--- START OF Raw data ---

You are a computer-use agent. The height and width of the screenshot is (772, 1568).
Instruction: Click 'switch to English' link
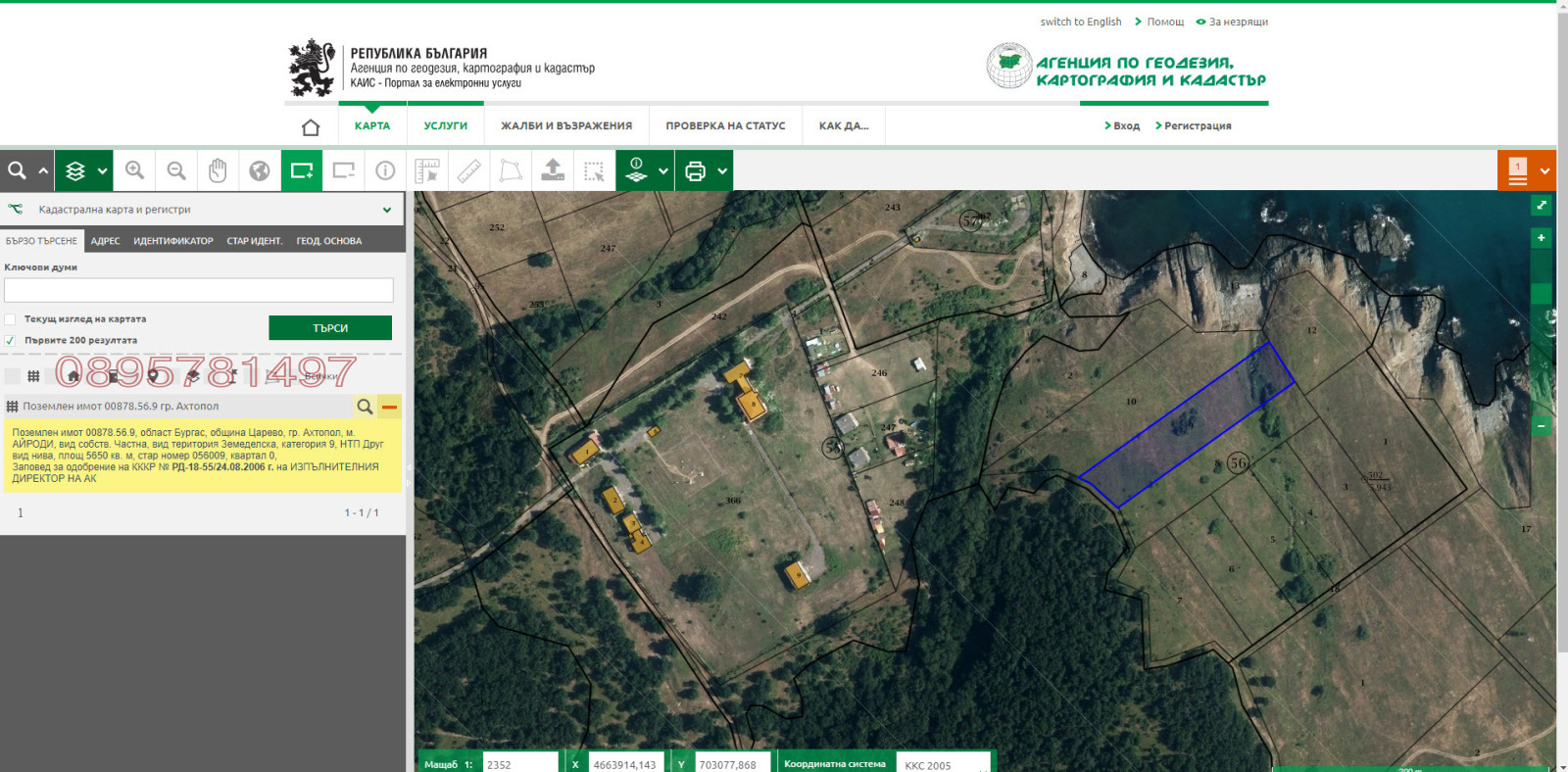[1080, 22]
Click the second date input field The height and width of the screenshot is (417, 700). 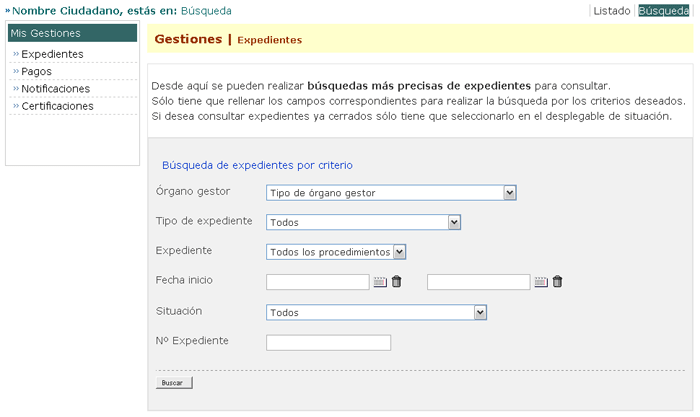[478, 282]
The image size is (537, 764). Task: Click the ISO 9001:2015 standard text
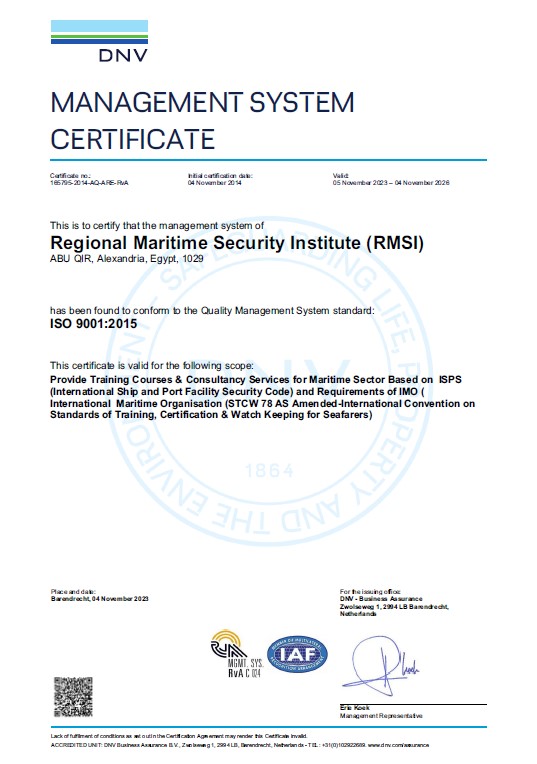pyautogui.click(x=94, y=324)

--- END OF Raw data ---

§ Direction:
Please copy the entries from the line with "The image size" through the last line of the entries, including the instruction text, and add 50 to each coordinate in the answers. Leave the pictures out.

§ Final result:
The image size is (537, 764). Task: Click the ISO 9001:2015 standard text
pyautogui.click(x=144, y=374)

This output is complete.